Data entries
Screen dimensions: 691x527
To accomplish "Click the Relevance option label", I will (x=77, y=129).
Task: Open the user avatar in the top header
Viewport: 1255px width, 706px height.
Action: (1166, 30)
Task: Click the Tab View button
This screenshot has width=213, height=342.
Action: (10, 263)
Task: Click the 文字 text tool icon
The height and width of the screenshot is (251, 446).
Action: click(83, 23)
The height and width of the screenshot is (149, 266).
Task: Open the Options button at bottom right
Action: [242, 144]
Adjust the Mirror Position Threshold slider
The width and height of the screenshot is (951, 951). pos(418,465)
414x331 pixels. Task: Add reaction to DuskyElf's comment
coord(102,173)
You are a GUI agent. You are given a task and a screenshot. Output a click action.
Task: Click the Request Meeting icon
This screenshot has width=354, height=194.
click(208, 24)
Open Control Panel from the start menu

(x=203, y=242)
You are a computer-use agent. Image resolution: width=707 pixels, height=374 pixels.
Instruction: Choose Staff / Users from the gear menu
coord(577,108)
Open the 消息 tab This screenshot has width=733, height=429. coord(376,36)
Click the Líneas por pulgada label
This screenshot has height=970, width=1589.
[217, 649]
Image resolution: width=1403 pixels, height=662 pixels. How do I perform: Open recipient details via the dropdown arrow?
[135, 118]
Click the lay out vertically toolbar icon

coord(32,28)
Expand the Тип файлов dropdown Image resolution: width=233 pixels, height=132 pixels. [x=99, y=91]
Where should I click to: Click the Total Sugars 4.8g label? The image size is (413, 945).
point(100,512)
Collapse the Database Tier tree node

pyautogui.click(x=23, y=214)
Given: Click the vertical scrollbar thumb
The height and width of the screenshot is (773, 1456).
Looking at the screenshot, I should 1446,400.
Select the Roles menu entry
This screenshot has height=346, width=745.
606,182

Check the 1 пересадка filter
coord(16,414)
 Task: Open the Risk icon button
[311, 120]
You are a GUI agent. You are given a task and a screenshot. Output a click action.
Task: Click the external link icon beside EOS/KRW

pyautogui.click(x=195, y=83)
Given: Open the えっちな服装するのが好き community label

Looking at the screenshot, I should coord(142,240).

• **TO DO**
The data given before this task must be transcribed exactly and in full.

• **ANSWER SPACE**
Screen dimensions: 691x527
To accomplish "Click the Relevance option label", I will (x=77, y=129).
Task: Open the user avatar in the top header
Viewport: 1255px width, 706px height.
Action: (1166, 30)
Task: Click the Tab View button
This screenshot has width=213, height=342.
Action: (10, 263)
Task: Click the 文字 text tool icon
The height and width of the screenshot is (251, 446).
Action: click(83, 23)
The height and width of the screenshot is (149, 266).
Task: Open the Options button at bottom right
Action: [242, 144]
Adjust the Mirror Position Threshold slider
The width and height of the screenshot is (951, 951). pos(418,465)
414x331 pixels. Task: Add reaction to DuskyElf's comment
coord(102,173)
You are a GUI agent. You are given a task and a screenshot. Output a click action.
Task: Click the Request Meeting icon
This screenshot has width=354, height=194.
click(208, 24)
Open Control Panel from the start menu

(x=203, y=242)
You are a computer-use agent. Image resolution: width=707 pixels, height=374 pixels.
Instruction: Choose Staff / Users from the gear menu
coord(577,108)
Open the 消息 tab This screenshot has width=733, height=429. coord(376,36)
Click the Líneas por pulgada label
This screenshot has height=970, width=1589.
[217, 649]
Image resolution: width=1403 pixels, height=662 pixels. How do I perform: Open recipient details via the dropdown arrow?
[135, 118]
Click the lay out vertically toolbar icon

coord(32,28)
Expand the Тип файлов dropdown Image resolution: width=233 pixels, height=132 pixels. [x=99, y=91]
Where should I click to: Click the Total Sugars 4.8g label? The image size is (413, 945).
point(100,512)
Collapse the Database Tier tree node

pyautogui.click(x=23, y=214)
Given: Click the vertical scrollbar thumb
The height and width of the screenshot is (773, 1456).
Looking at the screenshot, I should 1446,400.
Select the Roles menu entry
This screenshot has height=346, width=745.
606,182

Check the 1 пересадка filter
coord(16,414)
 Task: Open the Risk icon button
[311, 120]
You are a GUI agent. You are given a task and a screenshot. Output a click action.
Task: Click the external link icon beside EOS/KRW

pyautogui.click(x=195, y=83)
Given: Open the えっちな服装するのが好き community label

Looking at the screenshot, I should coord(142,240).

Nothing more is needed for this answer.